Cover: Life Magazine             
    By Charles Dana Gibson
 
   April 19, 1908 Issue
 
IMAGE INFORMATION
    Image Size: H 15.00” x W 11.00”
    Matted & Framed:  H 22.00” x W 18.00”
    Framed Price: $285.00  
    Whiteglove packaging and shipping approximately $25.00

This famous Life cover features an enchanting woman who is noticing you noticing her.

She is of course a Gibson Girl, which means that she is not just a beautiful vision. According to Susan Meyer, she represents “the independent spirit.” Gallant, courageous, self-reliant, she was “equally self-assured at a cotillion, on the seat of a bicycle, or in a canoe.” [America's Great Illustrators. Galahad Books. 1978. 208.] “An entire generation fell under the sway of her charms,” Prof. Meyer tells us. This alluring person left “an indelible imprint on the American character.”

Why was CDG able to produce this phenomenon? The only biography of Charles Dana Gibson was written by Fairfax Downey and published by Charles Scribner’s Sons in 1936. The author called it “A Portrait of an Era.” The era that Downey described was, naturally enough, the period in which CDG became famous. It was during these years that the nation industrialized. At the same time, corporations nationalized their markets and transformed Americans into consumers. While doing these things, the titans of American industry became so rich and profligate that Mark Twain christened their glorious moment The Gilded Age. It was also the Golden Age of American Illustration.
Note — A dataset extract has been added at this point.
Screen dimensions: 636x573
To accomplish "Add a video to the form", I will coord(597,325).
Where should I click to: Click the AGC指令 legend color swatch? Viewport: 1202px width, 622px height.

It tends to be forgotten with all the moralizing about the evils of conspicuous consumption and the unequal distribution of wealth that the Gilded Age was also the period in which the great American middle class formed. This powerful, restless organism was the driving force that underpinned America’s great economic miracle. Not everyone was lifted up during this miraculous event, but people everywhere were, and every American was eager to share in its bounty. For American consumers, men and women alike, the creature CDG presented them every day was the embodiment of this wonderful new world. Seeing her filled them with optimism and enthusiasm. "We can be like her," they fantasized imagined, What a scintillating idea! No wonder CDG became famous—and rich!